▸ **Set task**
Show each line from the listing below that contains the word "This". Copy every matching line in full.

▸ **Supplied material**
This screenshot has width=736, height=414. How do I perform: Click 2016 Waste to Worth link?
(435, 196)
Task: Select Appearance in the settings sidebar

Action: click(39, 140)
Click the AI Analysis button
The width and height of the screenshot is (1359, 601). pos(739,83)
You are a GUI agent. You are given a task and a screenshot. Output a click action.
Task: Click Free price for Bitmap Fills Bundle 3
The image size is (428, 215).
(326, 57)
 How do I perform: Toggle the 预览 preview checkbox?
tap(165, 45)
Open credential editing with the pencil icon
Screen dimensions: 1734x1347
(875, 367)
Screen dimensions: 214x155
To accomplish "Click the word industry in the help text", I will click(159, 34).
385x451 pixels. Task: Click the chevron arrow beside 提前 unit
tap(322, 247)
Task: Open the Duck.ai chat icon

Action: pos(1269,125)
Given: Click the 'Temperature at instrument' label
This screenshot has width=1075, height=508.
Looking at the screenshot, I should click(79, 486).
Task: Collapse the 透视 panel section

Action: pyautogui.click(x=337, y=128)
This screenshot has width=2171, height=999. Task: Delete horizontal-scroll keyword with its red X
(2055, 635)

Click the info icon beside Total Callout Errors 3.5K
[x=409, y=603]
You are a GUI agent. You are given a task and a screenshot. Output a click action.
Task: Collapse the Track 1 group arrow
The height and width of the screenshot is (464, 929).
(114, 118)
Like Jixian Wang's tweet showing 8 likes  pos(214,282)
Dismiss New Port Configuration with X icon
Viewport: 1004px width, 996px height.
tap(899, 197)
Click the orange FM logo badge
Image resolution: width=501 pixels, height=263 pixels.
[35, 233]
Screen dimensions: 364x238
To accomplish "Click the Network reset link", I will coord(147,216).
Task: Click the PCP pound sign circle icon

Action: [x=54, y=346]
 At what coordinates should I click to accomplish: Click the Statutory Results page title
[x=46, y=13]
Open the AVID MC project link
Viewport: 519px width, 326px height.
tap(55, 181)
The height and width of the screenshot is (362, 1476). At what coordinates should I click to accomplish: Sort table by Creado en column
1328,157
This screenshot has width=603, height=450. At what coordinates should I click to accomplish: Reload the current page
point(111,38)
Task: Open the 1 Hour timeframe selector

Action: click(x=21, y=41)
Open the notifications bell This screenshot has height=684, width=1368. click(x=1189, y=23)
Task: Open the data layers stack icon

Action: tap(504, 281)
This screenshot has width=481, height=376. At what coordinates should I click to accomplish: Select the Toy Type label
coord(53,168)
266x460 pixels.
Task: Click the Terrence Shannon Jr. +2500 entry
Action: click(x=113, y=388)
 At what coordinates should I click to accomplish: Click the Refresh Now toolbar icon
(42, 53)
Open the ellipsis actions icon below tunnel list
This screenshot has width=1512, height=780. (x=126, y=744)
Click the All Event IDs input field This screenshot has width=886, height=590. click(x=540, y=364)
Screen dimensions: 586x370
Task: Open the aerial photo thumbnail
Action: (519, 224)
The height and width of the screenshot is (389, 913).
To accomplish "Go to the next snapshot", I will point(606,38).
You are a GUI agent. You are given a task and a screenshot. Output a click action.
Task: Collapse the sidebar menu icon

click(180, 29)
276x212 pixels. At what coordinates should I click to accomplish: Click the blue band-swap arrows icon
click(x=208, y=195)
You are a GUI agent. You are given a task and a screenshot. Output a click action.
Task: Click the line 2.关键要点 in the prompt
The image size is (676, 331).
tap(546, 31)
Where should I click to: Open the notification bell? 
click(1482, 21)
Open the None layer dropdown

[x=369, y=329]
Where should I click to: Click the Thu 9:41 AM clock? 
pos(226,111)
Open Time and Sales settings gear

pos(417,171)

▸ **Task output**
This screenshot has width=736, height=414. How do I perform: Click 2016 Waste to Worth link?
This screenshot has width=1075, height=508.
This screenshot has width=2171, height=999. Task: Delete horizontal-scroll keyword with its red X
This screenshot has width=603, height=450. At what coordinates should I click to accomplish: Reload the current page
Open the notifications bell This screenshot has height=684, width=1368. click(x=1189, y=23)
This screenshot has width=481, height=376. At what coordinates should I click to accomplish: Select the Toy Type label
This screenshot has width=1512, height=780. (x=126, y=744)
Click the All Event IDs input field This screenshot has width=886, height=590. click(x=540, y=364)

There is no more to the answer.